1.2 Implementing the Loss and Gradient
We implement the softmax, cross-entropy loss, and gradient following the formulas from the Background section. The weight matrix \(\mathbf{W}\) has shape \((d, K) = (3, 3)\): three input dimensions (bias, \(x_1\), \(x_2\)) times three classes.
Element-wise view. For a single sample \(i\) with true class \(c_i\), the predicted probability vector is \(\mathbf{p}_i = \text{softmax}(\mathbf{X}_i \mathbf{W})\). The error for class \(k\) is:
\[e_{ik} = p_{ik} - y_{ik} = \begin{cases} p_{ik} - 1 & \text{if } k = c_i \\ p_{ik} & \text{otherwise} \end{cases}\]
The gradient contribution from sample \(i\) to the weight connecting feature \(j\) to class \(k\) is \(e_{ik} \cdot x_{ij}\). Averaging over all samples gives \(\frac{\partial \mathcal{L}}{\partial W_{jk}} = \frac{1}{n} \sum_i e_{ik} \, x_{ij}\), which in matrix form is \(\frac{1}{n} \mathbf{X}^\top (\mathbf{P} - \mathbf{Y})\).
def softmax(Z):
"""
Numerically stable softmax over rows.
Subtracting the row-max prevents overflow in exp.
Z has shape (n, K); returns P with the same shape.
"""
Z_stable = Z - Z.max(axis=1, keepdims=True)
E = np.exp(Z_stable)
return E / E.sum(axis=1, keepdims=True)
def ce_loss(X, Y, W):
"""
Cross-entropy loss for softmax regression.
X: (n, d), Y: (n, K) one-hot, W: (d, K)
L = -(1/n) * sum_i sum_k Y_ik * log(P_ik)
"""
P = softmax(X @ W) # (n, K)
eps = 1e-12
return -float(np.mean(np.sum(Y * np.log(P + eps), axis=1)))
def ce_gradient_elementwise(X, Y, W):
"""
Compute the gradient by iterating over samples and features.
This makes each step explicit for pedagogical clarity.
Returns dL/dW of shape (d, K).
"""
n, d = X.shape
K = Y.shape[1]
P = softmax(X @ W) # (n, K)
E = P - Y # (n, K) error matrix
grad = np.zeros((d, K))
for j in range(d): # for each feature (including bias)
for k in range(K): # for each class
grad[j, k] = (1.0 / n) * np.sum(E[:, k] * X[:, j])
return grad
def ce_gradient(X, Y, W):
"""
Same result in one line using matrix multiplication.

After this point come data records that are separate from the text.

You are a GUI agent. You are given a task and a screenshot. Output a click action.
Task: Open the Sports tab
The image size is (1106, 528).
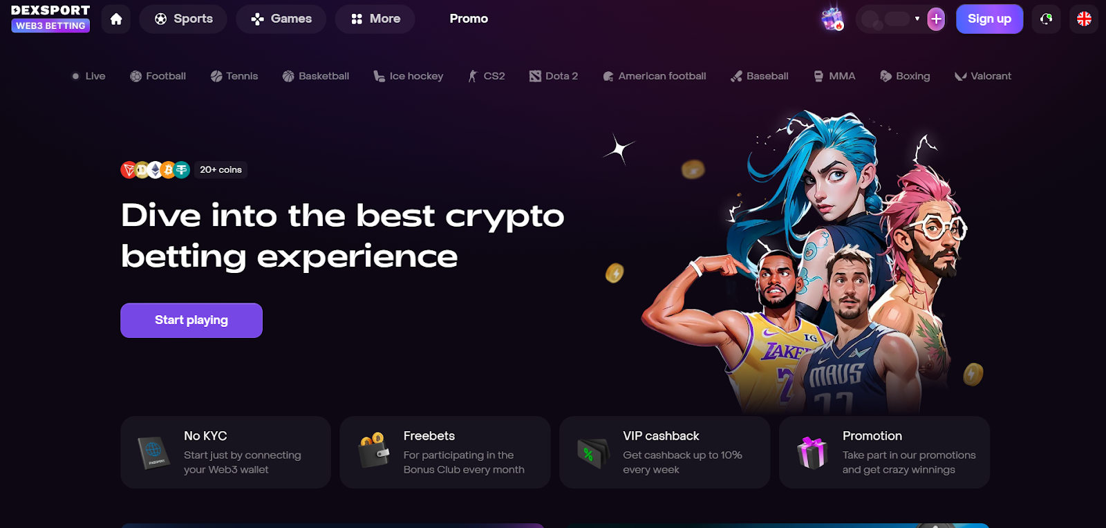[183, 19]
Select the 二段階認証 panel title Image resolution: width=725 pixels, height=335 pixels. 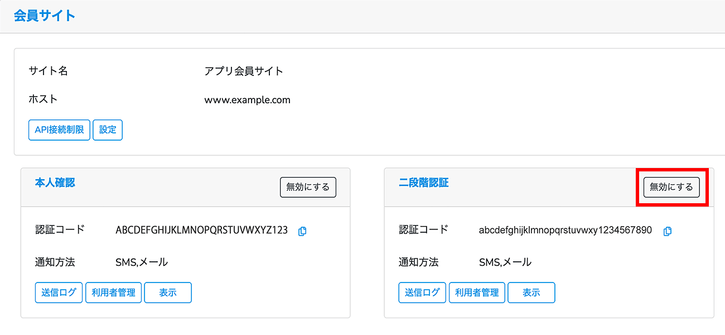coord(423,183)
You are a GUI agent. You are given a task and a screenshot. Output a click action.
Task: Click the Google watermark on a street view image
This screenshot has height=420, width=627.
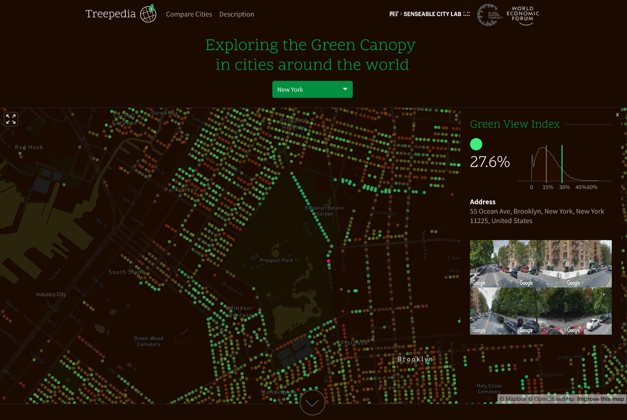tap(478, 283)
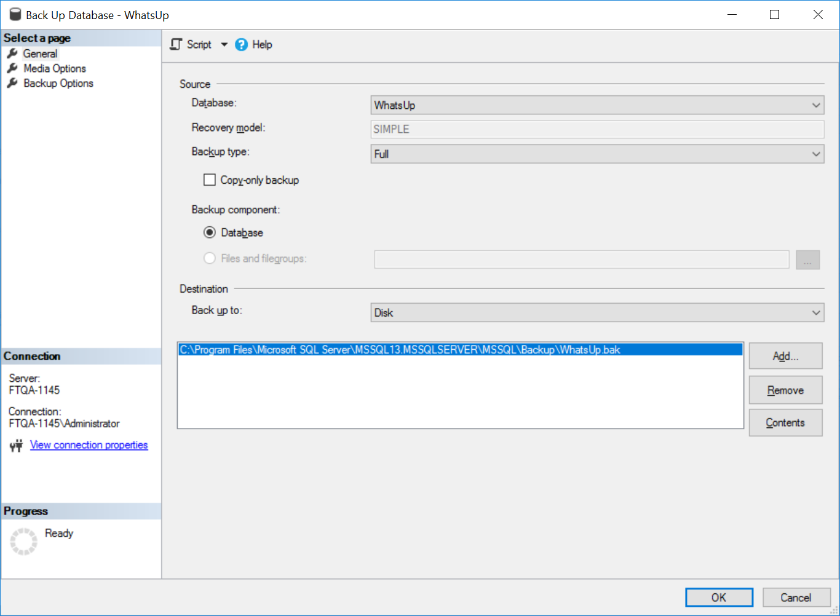This screenshot has width=840, height=616.
Task: Follow the View connection properties link
Action: click(x=89, y=444)
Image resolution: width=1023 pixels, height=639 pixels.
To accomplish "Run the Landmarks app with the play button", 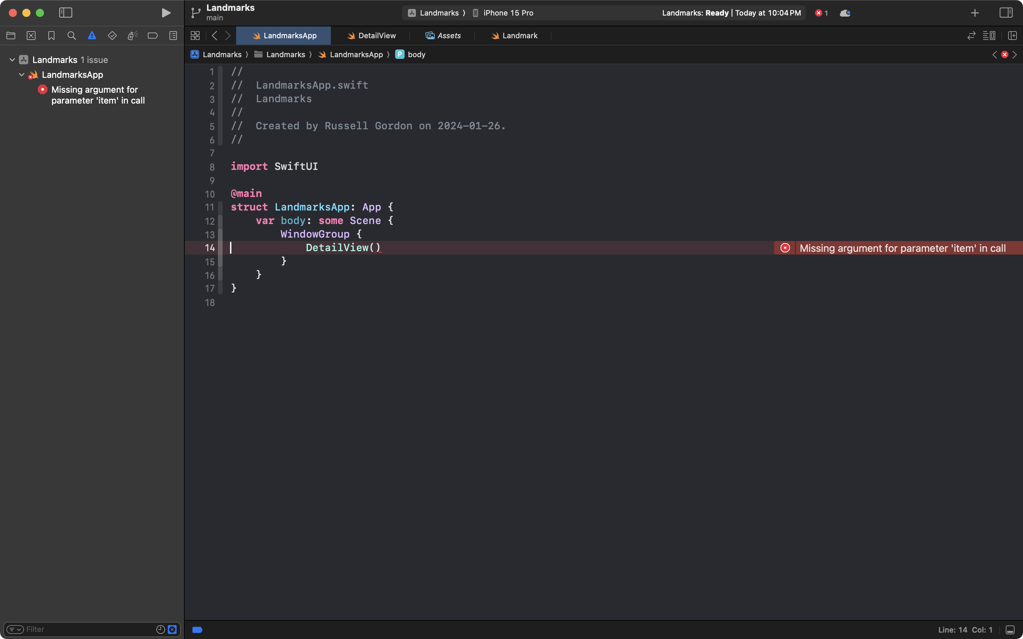I will [x=166, y=13].

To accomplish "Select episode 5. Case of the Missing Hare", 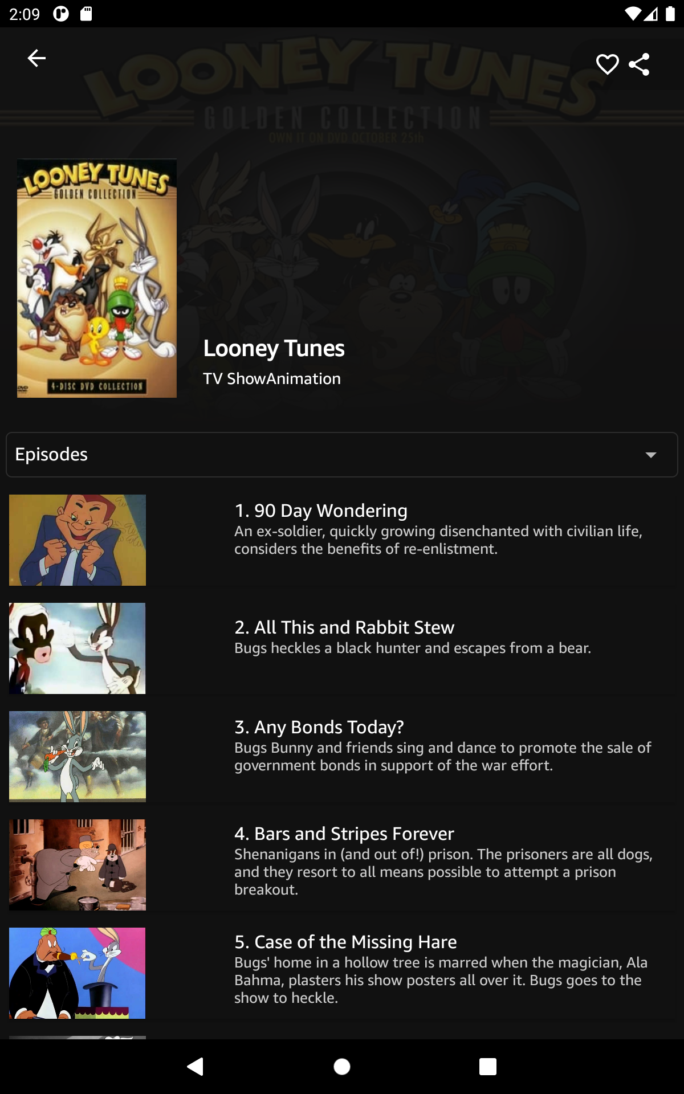I will pyautogui.click(x=345, y=942).
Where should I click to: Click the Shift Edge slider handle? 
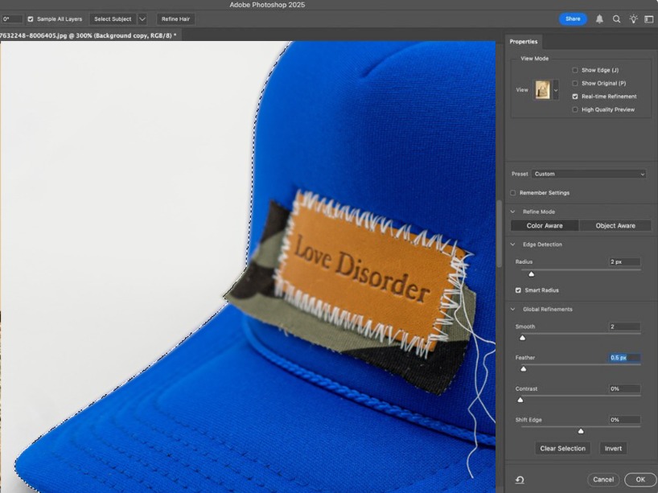[x=581, y=431]
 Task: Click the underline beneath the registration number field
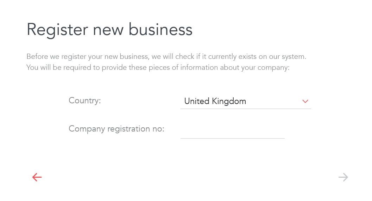[233, 138]
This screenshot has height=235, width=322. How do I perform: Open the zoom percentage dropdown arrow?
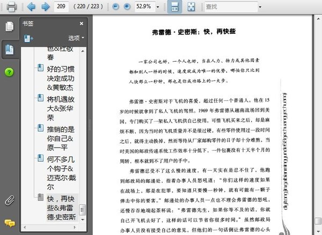pos(158,7)
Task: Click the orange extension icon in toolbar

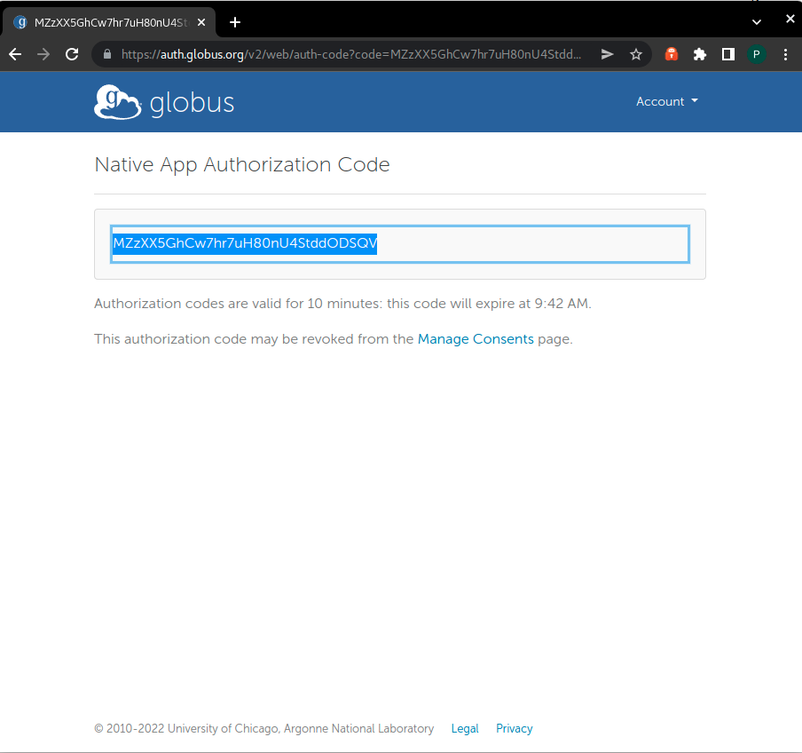Action: [672, 54]
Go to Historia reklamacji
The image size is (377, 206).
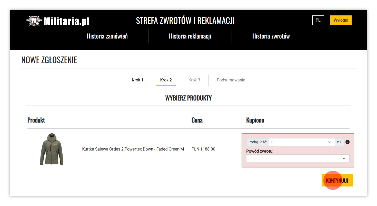point(190,36)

(1/n) * X^T @ (P - Y) computes all d×K partial derivatives at once.
"""
n = X.shape[0]
P = softmax(X @ W) # (n, K)
return (1.0 / n) * (X.T @ (P - Y)) # (d, K)The structure mirrors the binary case almost exactly:
| Binary (Logistic) | Multi-class (Softmax) |
|---|---|
sigmoid(X @ w) → probabilities (scalar per sample) |
softmax(X @ W) → probabilities (vector per sample) |
bce_loss: \(-\frac{1}{n}\sum[y\log p + (1{-}y)\log(1{-}p)]\) |
ce_loss: \(-\frac{1}{n}\sum_i \log p_{i,c_i}\) |
bce_gradient: \(\frac{1}{n}\mathbf{X}^\top(\mathbf{p} - \mathbf{y})\) |
ce_gradient: \(\frac{1}{n}\mathbf{X}^\top(\mathbf{P} - \mathbf{Y})\) |
| \(\mathbf{w} \in \mathbb{R}^d\) (vector) | \(\mathbf{W} \in \mathbb{R}^{d \times K}\) (matrix) |
Let us verify that both gradient implementations produce the same result:
W_init = np.zeros((X_aug.shape[1], K)) # (3, 3)
grad_elem = ce_gradient_elementwise(X_aug, Y_onehot, W_init)
grad_matrix = ce_gradient(X_aug, Y_onehot, W_init)
print(f"Initial CE loss : {ce_loss(X_aug, Y_onehot, W_init):.4f}")
print(f"Expected : {-np.log(1.0 / K):.4f} (= -log(1/K), uniform prediction)")
print(f"\nGradient (element-wise):\n{grad_elem.round(4)}")
print(f"\nGradient (matrix):\n{grad_matrix.round(4)}")
print(f"\nMatch: {np.allclose(grad_elem, grad_matrix)}")Initial CE loss : 1.0986
Expected : 1.0986 (= -log(1/K), uniform prediction)
Gradient (element-wise):
[[-0.0027 0.0013 0.0013]
[ 0.1211 -0.2308 0.1097]
[ 0.1095 0.1073 -0.2168]]
Gradient (matrix):
[[-0.0027 0.0013 0.0013]
[ 0.1211 -0.2308 0.1097]
[ 0.1095 0.1073 -0.2168]]
Match: True
At \(\mathbf{W} = \mathbf{0}\), softmax outputs \(p_k = 1/K = 1/3\) for every class and every sample, so the initial loss is \(-\log(1/3) \approx 1.0986\). The gradient for each class reflects the imbalance between the uniform prediction (\(1/3\)) and the actual class proportions, weighted by the mean feature values.
1.3 Writing the Training Loop
The training loop is structurally identical to train_logistic — the only difference is that W is a matrix instead of a vector.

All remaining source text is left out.